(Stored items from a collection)
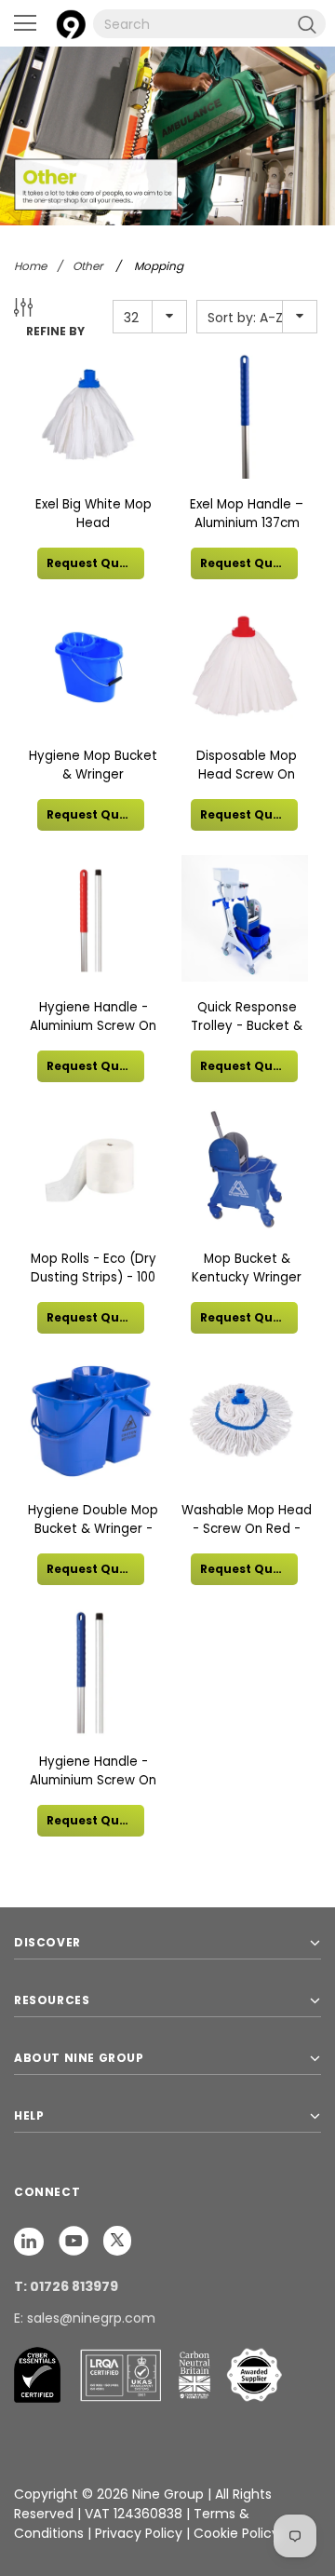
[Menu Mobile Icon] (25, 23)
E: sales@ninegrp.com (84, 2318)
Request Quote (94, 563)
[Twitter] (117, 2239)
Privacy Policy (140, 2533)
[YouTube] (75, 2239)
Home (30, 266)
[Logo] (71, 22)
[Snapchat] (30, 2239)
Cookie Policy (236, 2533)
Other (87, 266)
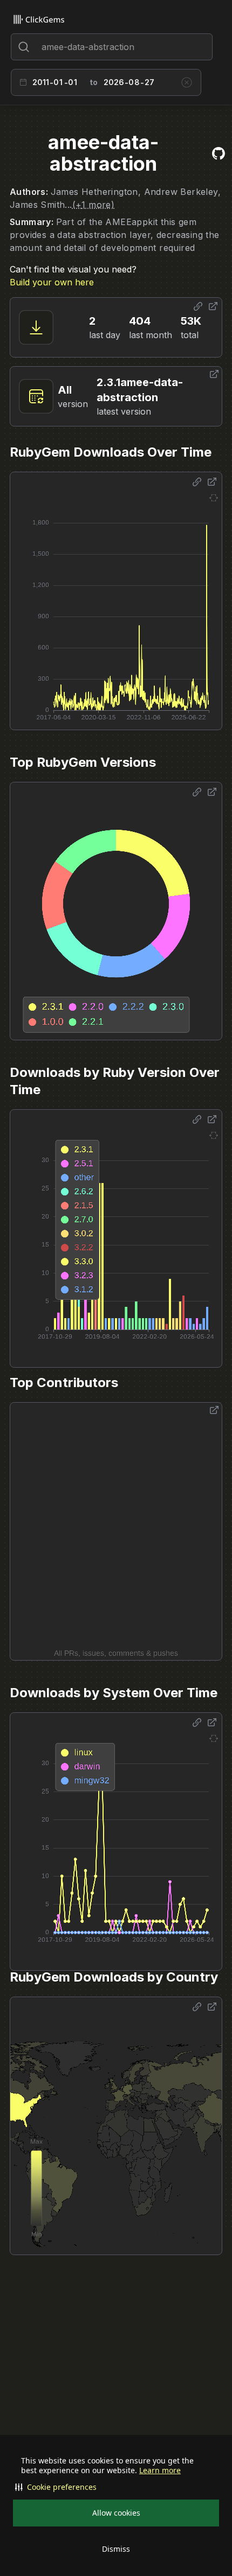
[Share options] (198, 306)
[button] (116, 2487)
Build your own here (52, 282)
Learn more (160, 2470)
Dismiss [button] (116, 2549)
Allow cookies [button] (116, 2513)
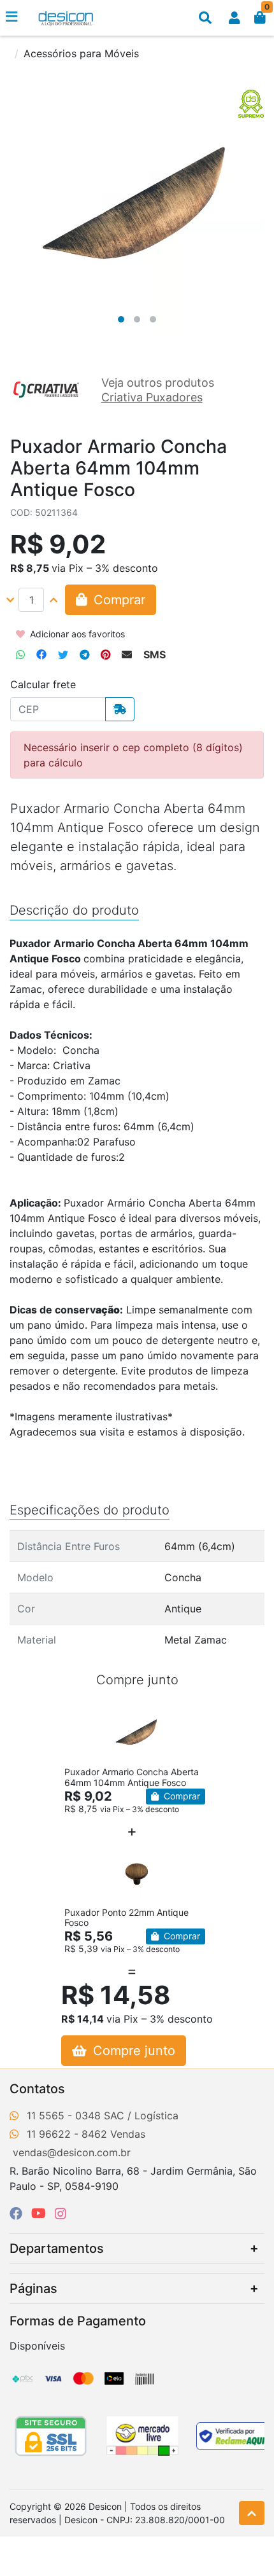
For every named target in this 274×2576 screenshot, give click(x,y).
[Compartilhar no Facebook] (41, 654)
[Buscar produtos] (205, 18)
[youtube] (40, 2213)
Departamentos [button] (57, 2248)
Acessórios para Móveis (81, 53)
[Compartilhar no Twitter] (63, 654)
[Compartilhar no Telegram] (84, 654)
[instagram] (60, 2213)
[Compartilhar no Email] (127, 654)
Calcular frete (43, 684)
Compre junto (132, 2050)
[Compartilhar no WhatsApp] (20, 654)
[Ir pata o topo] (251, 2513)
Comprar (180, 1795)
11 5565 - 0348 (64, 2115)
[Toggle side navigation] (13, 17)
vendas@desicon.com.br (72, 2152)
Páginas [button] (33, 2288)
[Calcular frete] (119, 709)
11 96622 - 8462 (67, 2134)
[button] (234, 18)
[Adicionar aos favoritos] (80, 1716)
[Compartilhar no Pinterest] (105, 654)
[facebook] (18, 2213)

## Description of the task:
Whatever lies between the line containing "[Ir pata o topo] (251, 2513)" and the final line above, both included, must be returned exactly.

## Response:
[Ir pata o topo] (251, 2513)
Comprar (180, 1795)
11 5565 - 0348 (64, 2115)
[Toggle side navigation] (13, 17)
vendas@desicon.com.br (72, 2152)
Páginas [button] (33, 2288)
[Calcular frete] (119, 709)
11 96622 - 8462 (67, 2134)
[button] (234, 18)
[Adicionar aos favoritos] (80, 1716)
[Compartilhar no Pinterest] (105, 654)
[facebook] (18, 2213)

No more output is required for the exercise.